En este marco, Paulina Lescano, analista del mercado de granos, señaló: “Venimos de un escenario en donde la producción de soja global sigue siendo muy buena, con incrementos en la estimación de la Argentina, con buen arranque en los Estados Unidos, y aumento de área que ya estaba tomado por el mercado, pero ya sobre el tramo final de la siembra sin mayores complicaciones por ahora y con pronósticos de lluvias en los próximos días. Todo esto en contexto de demanda de China que sigue sin aparecer fuerte en Estados Unidos, haciendo que las exportaciones de soja de ese país sigan estando por debajo de ciclos anteriores. El factor que le pone más presión a los precios en Chicago, además, es la posición de los fondos especulativos, que a pesar de venir bajando en las últimas semanas sigue siendo récord en todo el complejo soja”.
Para Eugenio Irazuegui, de la firma Zeni, un horizonte climático más favorable para las próximas dos semanas en el Medio–Oeste estadounidense “asegura una oferta hídrica adecuada para las primeras fases fenológicas del cultivo”.
“Este panorama fomentó una cancelación de posiciones compradas de parte de los fondos especulativos, que asimilan una reducción en la prima de riesgo en la campaña norteamericana 26/27. En segundo lugar, todavía no se han concretado compras relevantes desde China en cargamentos de procedencia estadounidense, tras el entendimiento comercial acordado entre ambas naciones”, explicó.

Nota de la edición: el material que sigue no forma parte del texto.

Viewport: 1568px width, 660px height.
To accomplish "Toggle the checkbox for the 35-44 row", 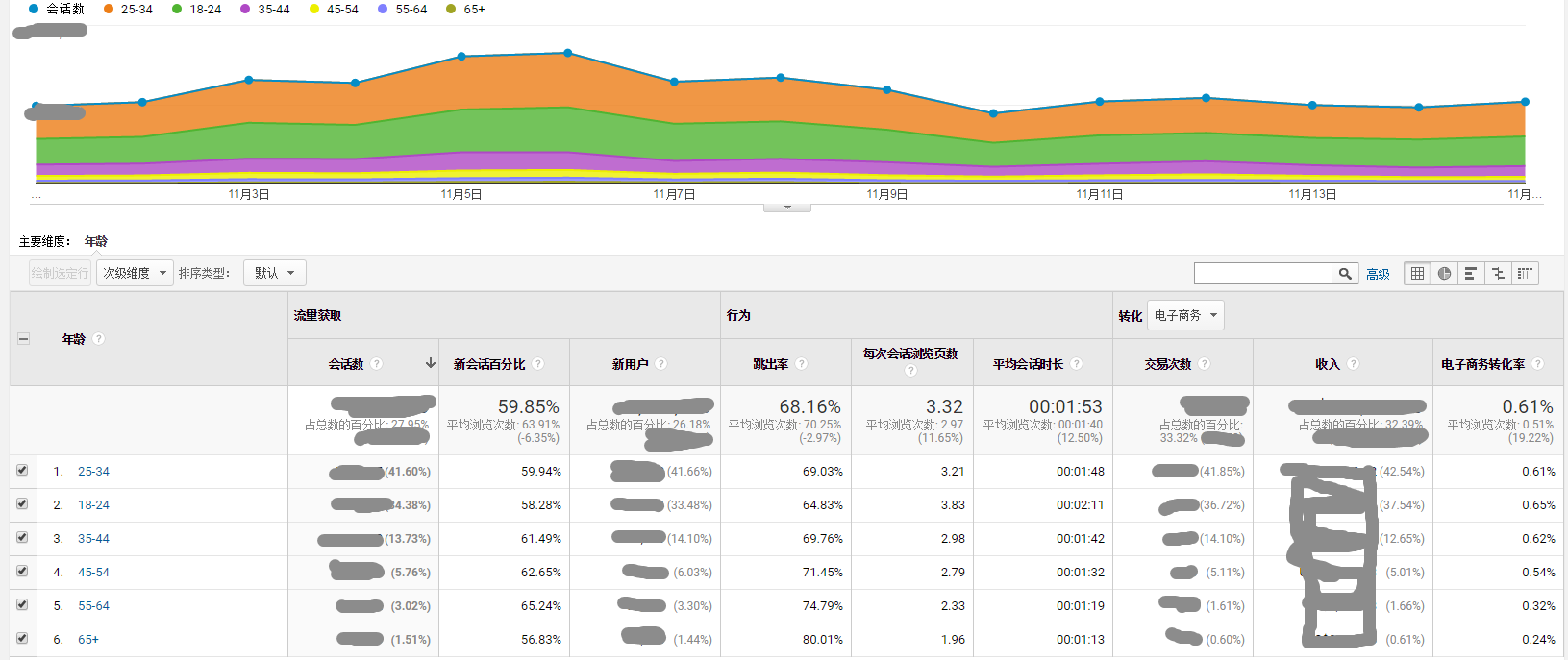I will coord(22,538).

Irazuegui también se refirió al desempeño del maíz, que en el caso de la posición julio retrocedió US$3,55 por tonelada, a 169,87 dólares por tonelada. “El combo conformado por rápida siembra estadounidense, la proporción de lotes que están emergiendo, las reservas hídricas y la previsión meteorológica para las dos semanas siguientes bastó para promover una conducta vendedora”, expresó. Y añadió: “Con los elementos que hay en juego, resulta totalmente factible la previsión de cosecha contemplada por el USDA [Departamento de Agricultura de los Estados Unidos] según su primera proyección. Con 406,29 millones de toneladas se lograría la segunda mejor cosecha de la historia norteamericana, después del récord alcanzado en la campaña precedente. Por otra parte, la aparición de una compra de dos cargamentos desde Corea del Sur amortiguó la presión de la jornada”.